8.8.8.8 [{'updated': '2012-02-24T00:00:00', 'handle': 'NET-8-0-0-0-1', 'description': 'Level 3 Communications, Inc.', 'tech_emails': 'ipaddressing#level3.com', 'abuse_emails': 'abuse#level3.com', 'postal_code': '80021', 'address': '1025 Eldorado Blvd.', 'cidr': '8.0.0.0/8', 'city': 'Broomfield', 'name': 'LVLT-ORG-8-8', 'created': '1992-12-01T00:00:00', 'country': 'US', 'state': 'CO', 'range': '8.0.0.0 - 8.255.255.255', 'misc_emails': None}, {'updated': '2014-03-14T00:00:00', 'handle': 'NET-8-8-8-0-1', 'description': 'Google Inc.', 'tech_emails': 'arin-contact#google.com', 'abuse_emails': 'arin-contact#google.com', 'postal_code': '94043', 'address': '1600 Amphitheatre Parkway', 'cidr': '8.8.8.0/24', 'city': 'Mountain View', 'name': 'LVLT-GOGL-8-8-8', 'created': '2014-03-14T00:00:00', 'country': 'US', 'state': 'CA', 'range': None, 'misc_emails': None}]
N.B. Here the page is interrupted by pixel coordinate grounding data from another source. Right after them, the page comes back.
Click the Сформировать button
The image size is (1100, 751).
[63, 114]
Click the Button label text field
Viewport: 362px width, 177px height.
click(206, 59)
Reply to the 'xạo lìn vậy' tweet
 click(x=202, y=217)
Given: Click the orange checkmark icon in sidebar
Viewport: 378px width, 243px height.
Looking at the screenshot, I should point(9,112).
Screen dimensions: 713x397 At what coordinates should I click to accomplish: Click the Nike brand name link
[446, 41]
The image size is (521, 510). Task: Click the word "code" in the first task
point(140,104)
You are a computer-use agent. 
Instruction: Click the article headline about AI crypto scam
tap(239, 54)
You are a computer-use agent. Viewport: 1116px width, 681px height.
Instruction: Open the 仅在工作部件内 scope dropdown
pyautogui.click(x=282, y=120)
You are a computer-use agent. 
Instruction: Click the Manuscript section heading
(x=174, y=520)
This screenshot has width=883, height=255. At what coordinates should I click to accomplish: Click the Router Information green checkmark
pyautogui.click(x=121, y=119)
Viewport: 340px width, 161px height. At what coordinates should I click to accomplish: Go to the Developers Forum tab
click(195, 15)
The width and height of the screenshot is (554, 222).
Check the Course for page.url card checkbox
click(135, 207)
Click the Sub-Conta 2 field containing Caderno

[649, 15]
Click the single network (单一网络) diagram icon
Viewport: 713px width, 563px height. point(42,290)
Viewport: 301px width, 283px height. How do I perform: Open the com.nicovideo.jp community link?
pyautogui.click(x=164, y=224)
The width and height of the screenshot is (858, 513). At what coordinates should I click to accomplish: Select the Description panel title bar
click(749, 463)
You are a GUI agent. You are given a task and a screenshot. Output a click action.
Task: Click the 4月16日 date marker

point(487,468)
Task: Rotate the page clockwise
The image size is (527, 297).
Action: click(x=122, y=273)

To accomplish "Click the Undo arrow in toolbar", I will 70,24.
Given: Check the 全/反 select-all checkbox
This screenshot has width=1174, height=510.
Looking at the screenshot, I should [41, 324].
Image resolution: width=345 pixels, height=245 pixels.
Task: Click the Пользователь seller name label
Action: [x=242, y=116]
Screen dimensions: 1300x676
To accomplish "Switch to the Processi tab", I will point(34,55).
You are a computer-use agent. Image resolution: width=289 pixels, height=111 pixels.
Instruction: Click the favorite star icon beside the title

I have tried hobbling this together but it's all jacked up. I could use some help on how to use the csv module.
writer=csv.writer(open('dict.csv', 'ab'))
for key in query:
writer.writerow(query)
You can put your variables in a tuple and write to csv file :
import csv
from operator import itemgetter
with open('ex.csv', 'wb') as csvfile:
spamreader = csv.writer(csvfile, delimiter=' ')
spamreader.writerow((query, netinfo))
Note: if you are in python 3 use following code :
import csv
from operator import itemgetter
with open('ex.csv', 'w',newline='') as csvfile:
spamreader = csv.writer(csvfile, delimiter=' ')
spamreader.writerow((query, netinfo))